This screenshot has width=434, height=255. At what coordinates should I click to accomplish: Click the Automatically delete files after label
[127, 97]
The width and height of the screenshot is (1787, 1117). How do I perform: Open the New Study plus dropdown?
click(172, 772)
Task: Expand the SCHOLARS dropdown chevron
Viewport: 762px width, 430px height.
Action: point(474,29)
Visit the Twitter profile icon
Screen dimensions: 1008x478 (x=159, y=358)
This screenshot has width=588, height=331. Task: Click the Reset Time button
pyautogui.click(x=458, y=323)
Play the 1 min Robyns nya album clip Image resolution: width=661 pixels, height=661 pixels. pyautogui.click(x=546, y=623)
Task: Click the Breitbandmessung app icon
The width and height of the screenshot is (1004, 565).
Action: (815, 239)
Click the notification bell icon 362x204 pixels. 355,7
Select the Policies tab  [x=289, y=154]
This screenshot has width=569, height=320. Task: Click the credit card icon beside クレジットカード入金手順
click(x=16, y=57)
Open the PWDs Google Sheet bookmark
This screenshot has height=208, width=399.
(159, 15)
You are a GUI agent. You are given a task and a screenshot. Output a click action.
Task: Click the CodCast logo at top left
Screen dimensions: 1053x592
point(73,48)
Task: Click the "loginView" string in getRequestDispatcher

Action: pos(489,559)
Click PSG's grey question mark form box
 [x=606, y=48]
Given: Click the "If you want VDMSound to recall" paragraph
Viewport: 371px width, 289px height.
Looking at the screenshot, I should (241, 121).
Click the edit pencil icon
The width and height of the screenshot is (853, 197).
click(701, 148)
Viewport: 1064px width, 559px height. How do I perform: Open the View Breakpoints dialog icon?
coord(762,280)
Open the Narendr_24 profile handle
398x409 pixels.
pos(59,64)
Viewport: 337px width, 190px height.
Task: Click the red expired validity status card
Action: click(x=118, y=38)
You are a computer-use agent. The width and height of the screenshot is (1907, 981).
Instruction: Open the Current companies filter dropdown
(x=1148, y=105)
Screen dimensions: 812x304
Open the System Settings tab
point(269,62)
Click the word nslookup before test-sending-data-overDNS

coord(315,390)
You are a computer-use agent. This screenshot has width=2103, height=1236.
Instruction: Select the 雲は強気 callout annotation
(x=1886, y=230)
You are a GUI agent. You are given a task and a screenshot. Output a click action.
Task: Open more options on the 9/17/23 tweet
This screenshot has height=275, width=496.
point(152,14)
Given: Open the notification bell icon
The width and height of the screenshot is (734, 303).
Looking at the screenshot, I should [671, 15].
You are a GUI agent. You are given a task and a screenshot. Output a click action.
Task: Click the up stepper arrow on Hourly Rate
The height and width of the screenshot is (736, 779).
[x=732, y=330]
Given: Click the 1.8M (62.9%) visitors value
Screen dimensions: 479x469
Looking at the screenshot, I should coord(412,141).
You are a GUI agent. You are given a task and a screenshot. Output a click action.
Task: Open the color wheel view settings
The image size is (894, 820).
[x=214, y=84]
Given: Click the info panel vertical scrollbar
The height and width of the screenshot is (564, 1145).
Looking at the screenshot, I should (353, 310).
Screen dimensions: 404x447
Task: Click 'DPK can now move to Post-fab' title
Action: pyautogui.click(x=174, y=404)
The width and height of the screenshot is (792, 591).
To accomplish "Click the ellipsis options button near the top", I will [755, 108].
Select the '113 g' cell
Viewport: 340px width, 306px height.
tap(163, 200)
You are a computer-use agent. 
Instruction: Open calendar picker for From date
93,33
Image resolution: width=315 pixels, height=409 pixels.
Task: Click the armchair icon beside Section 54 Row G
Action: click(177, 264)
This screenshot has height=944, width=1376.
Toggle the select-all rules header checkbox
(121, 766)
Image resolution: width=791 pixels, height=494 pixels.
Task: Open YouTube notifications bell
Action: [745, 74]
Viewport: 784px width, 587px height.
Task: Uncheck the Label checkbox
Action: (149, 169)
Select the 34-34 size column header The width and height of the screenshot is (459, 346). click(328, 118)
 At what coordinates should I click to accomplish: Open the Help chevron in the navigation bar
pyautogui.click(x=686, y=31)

▶ _Work instructions_
Please swap every "Instruction" for "Command" in the rows above, leaving everything else unchanged.

▶ _Output for this task_
This screenshot has width=434, height=255. At what coordinates should I click to accomplish: Click the Automatically delete files after label
[127, 97]
The width and height of the screenshot is (1787, 1117). How do I perform: Open the New Study plus dropdown?
click(172, 772)
Task: Expand the SCHOLARS dropdown chevron
Viewport: 762px width, 430px height.
Action: point(474,29)
Visit the Twitter profile icon
Screen dimensions: 1008x478 (x=159, y=358)
This screenshot has width=588, height=331. Task: Click the Reset Time button
pyautogui.click(x=458, y=323)
Play the 1 min Robyns nya album clip Image resolution: width=661 pixels, height=661 pixels. pyautogui.click(x=546, y=623)
Task: Click the Breitbandmessung app icon
The width and height of the screenshot is (1004, 565).
Action: (815, 239)
Click the notification bell icon 362x204 pixels. 355,7
Select the Policies tab  [x=289, y=154]
This screenshot has width=569, height=320. Task: Click the credit card icon beside クレジットカード入金手順
click(x=16, y=57)
Open the PWDs Google Sheet bookmark
This screenshot has height=208, width=399.
(159, 15)
You are a GUI agent. You are given a task and a screenshot. Output a click action.
Task: Click the CodCast logo at top left
Screen dimensions: 1053x592
point(73,48)
Task: Click the "loginView" string in getRequestDispatcher

Action: pos(489,559)
Click PSG's grey question mark form box
 [x=606, y=48]
Given: Click the "If you want VDMSound to recall" paragraph
Viewport: 371px width, 289px height.
Looking at the screenshot, I should (241, 121).
Click the edit pencil icon
The width and height of the screenshot is (853, 197).
click(701, 148)
Viewport: 1064px width, 559px height. How do I perform: Open the View Breakpoints dialog icon?
coord(762,280)
Open the Narendr_24 profile handle
398x409 pixels.
pos(59,64)
Viewport: 337px width, 190px height.
Task: Click the red expired validity status card
Action: click(x=118, y=38)
You are a computer-use agent. The width and height of the screenshot is (1907, 981).
Command: Open the Current companies filter dropdown
(x=1148, y=105)
Screen dimensions: 812x304
Open the System Settings tab
point(269,62)
Click the word nslookup before test-sending-data-overDNS

coord(315,390)
You are a computer-use agent. This screenshot has width=2103, height=1236.
Command: Select the 雲は強気 callout annotation
(x=1886, y=230)
You are a GUI agent. You are given a task and a screenshot. Output a click action.
Task: Open more options on the 9/17/23 tweet
This screenshot has height=275, width=496.
point(152,14)
Given: Open the notification bell icon
The width and height of the screenshot is (734, 303).
Looking at the screenshot, I should [671, 15].
You are a GUI agent. You are given a task and a screenshot. Output a click action.
Task: Click the up stepper arrow on Hourly Rate
The height and width of the screenshot is (736, 779).
[x=732, y=330]
Given: Click the 1.8M (62.9%) visitors value
Screen dimensions: 479x469
Looking at the screenshot, I should coord(412,141).
You are a GUI agent. You are given a task and a screenshot. Output a click action.
Task: Open the color wheel view settings
The image size is (894, 820).
[x=214, y=84]
Given: Click the info panel vertical scrollbar
The height and width of the screenshot is (564, 1145).
Looking at the screenshot, I should (353, 310).
Screen dimensions: 404x447
Task: Click 'DPK can now move to Post-fab' title
Action: pyautogui.click(x=174, y=404)
The width and height of the screenshot is (792, 591).
To accomplish "Click the ellipsis options button near the top", I will [755, 108].
Select the '113 g' cell
Viewport: 340px width, 306px height.
tap(163, 200)
You are a computer-use agent. 
Command: Open calendar picker for From date
93,33
Image resolution: width=315 pixels, height=409 pixels.
Task: Click the armchair icon beside Section 54 Row G
Action: click(177, 264)
This screenshot has height=944, width=1376.
Toggle the select-all rules header checkbox
(121, 766)
Image resolution: width=791 pixels, height=494 pixels.
Task: Open YouTube notifications bell
Action: [745, 74]
Viewport: 784px width, 587px height.
Task: Uncheck the Label checkbox
Action: (149, 169)
Select the 34-34 size column header The width and height of the screenshot is (459, 346). click(328, 118)
 At what coordinates should I click to accomplish: Open the Help chevron in the navigation bar
pyautogui.click(x=686, y=31)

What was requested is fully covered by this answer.